The fact that the public health guidelines have not changed notwithstanding publication during 2021 of the various items of research literature refer to at paragraph 53 of Y’s witness statement and by Mr Hoar in his submissions to the court, is not without significance.
41. And whilst it may be observed, as Mr Hoar suggests, that the pandemic may be following a ‘classic’ course - apparently very transmissible but less severe than in its earlier stages, it is clear from the current steadily rising tide of infections accompanied by uplifts in hospitalizations and deaths that the virus continues to represent a threat. As HHJ Burrows observed at paragraph 52 of the DC case: the virus is potentially lethal, and there is evidence that even if it does not cause death it can leave people very ill and with long term sequelae.
42. Learning to live with the virus does not mean that we should now ignore it or neglect to make use of the protection afforded by available vaccines that have been shown to have a significantly beneficial effect in terms of inhibiting the spread of the virus, reducing the numbers catching the virus, or, in the case of those who still get infected or reinfected, reducing the risk of developing serious illness, admission to hospital or death.
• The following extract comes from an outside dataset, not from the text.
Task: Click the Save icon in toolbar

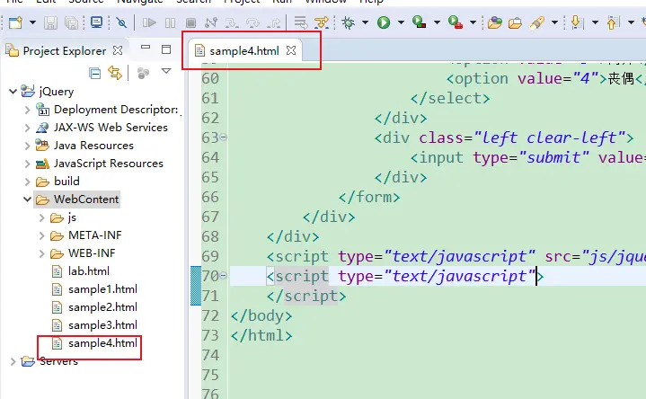Action: (x=49, y=22)
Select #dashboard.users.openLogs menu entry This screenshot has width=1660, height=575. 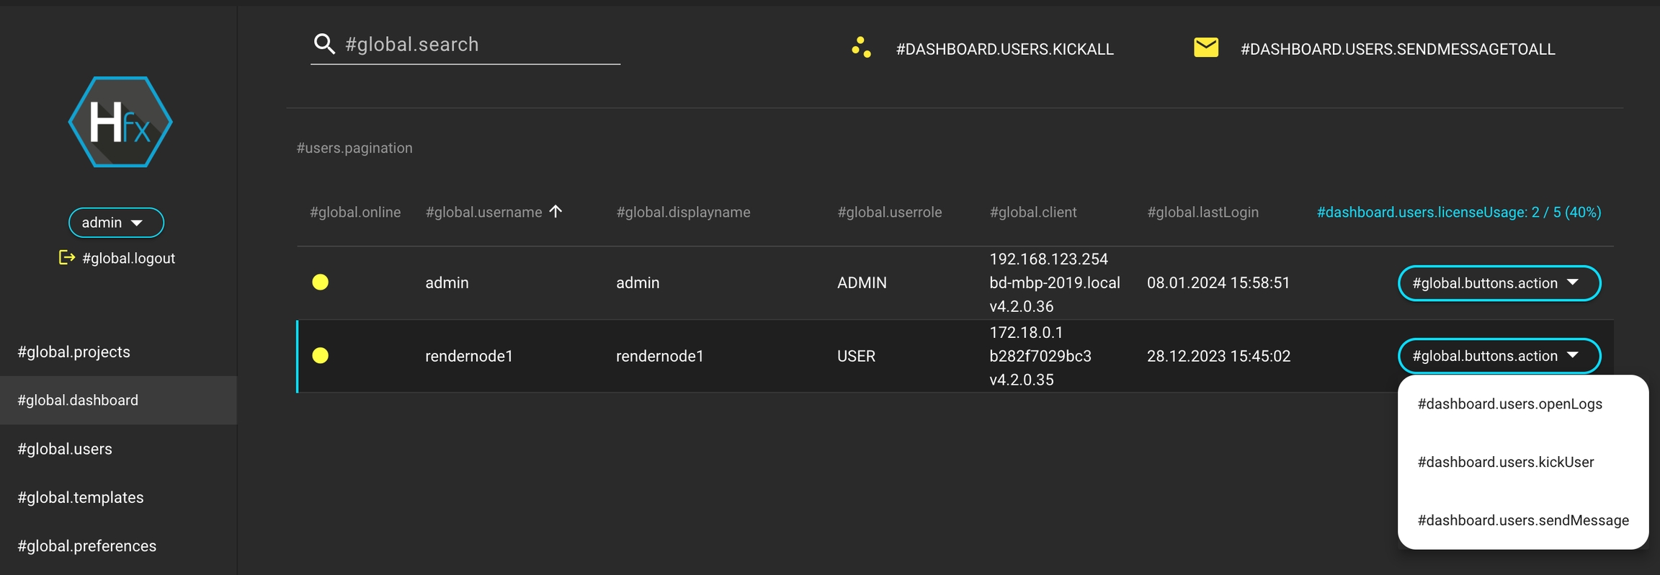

43. With regard to the wishes and feelings of X, these are on the available very limited evidence difficult to be definitive about. There is reason to believe that the positive response elicited by Dr Z when the issue was canvassed with X at the time of her capacity assessment in May 2021, was driven by a belief or expectation on the part of X that she would gain greater access to the community than if she elected not to accept it. Equally, the hostility that she demonstrated towards the idea of accepting a vaccination when it was raised with her by a representative of her legal team on a visit on 4 March 2022 may have been due, at least in part, to the fact that the discussion was not framed in the structured fashion anticipated by the 8 point care plan.
44. I am satisfied that this care plan does indeed have, as Mr. Hughes puts it, X ‘at its front and centre.’ It represents a genuine attempt to determine X’s wishes and feelings and preserve for her whatever measure of autonomy may be possible in the circumstances.
45. Whilst Y is sure in her own mind that were she to enjoy capacity to make the decision herself, X would automatically adopt a position aligned to that of herself and other family members. I am unpersuaded that this is indeed the case. I take on board the submissions made by Mr. Hughes on behalf of the ALR that, were she to have capacity, X would appreciate that in accordance with current guidelines she would be appropriately designated to be in the ‘vulnerable’ category to whom the virus represented a greater level of risk. In those circumstances she may well choose to accept a vaccine notwithstanding the views of other family members.
46. In the circumstances, I accede to the application of the CCG and direct that X be offered a vaccination in accordance with the published care plan. I trust that counsel will be able to draw up an appropriate Order.
It only remains for me to thank counsel for their exceptionally helpful contributions both in writing and in their oral submissions.